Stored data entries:

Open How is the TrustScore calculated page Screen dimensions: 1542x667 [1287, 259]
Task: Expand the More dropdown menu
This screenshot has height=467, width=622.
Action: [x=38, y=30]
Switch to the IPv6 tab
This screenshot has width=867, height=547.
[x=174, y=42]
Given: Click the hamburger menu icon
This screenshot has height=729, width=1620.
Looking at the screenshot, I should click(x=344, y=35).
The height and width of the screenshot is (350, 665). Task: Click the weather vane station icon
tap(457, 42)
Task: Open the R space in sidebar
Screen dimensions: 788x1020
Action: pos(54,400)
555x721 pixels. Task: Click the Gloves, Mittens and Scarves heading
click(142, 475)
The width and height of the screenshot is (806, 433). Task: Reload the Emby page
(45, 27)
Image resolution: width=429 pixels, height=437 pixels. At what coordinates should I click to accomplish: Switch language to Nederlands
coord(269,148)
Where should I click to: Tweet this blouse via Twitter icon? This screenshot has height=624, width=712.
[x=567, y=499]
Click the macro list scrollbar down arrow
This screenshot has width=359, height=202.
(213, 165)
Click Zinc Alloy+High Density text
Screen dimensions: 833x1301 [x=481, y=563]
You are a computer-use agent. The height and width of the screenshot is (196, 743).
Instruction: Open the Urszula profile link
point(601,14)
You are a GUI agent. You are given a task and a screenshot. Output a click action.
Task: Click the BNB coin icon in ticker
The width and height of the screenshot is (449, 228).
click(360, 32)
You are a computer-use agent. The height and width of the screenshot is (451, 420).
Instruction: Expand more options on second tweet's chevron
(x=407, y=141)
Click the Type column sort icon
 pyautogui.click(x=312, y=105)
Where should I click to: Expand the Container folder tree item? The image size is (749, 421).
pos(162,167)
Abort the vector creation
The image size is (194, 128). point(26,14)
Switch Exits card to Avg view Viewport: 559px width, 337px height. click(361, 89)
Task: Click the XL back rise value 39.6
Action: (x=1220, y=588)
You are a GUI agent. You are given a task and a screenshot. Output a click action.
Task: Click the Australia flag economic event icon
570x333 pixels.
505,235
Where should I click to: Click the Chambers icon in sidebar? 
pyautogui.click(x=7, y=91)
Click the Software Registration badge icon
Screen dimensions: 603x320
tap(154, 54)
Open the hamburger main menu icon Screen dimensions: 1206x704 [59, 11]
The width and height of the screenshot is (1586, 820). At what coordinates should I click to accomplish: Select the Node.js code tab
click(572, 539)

§ Directions for this task
Restate word for word each line of the data from the one with "Screen dimensions: 603x320" to the last, keeping both ends.

§ Output for this exercise
Screen dimensions: 603x320
tap(154, 54)
Open the hamburger main menu icon Screen dimensions: 1206x704 [59, 11]
The width and height of the screenshot is (1586, 820). At what coordinates should I click to accomplish: Select the Node.js code tab
click(572, 539)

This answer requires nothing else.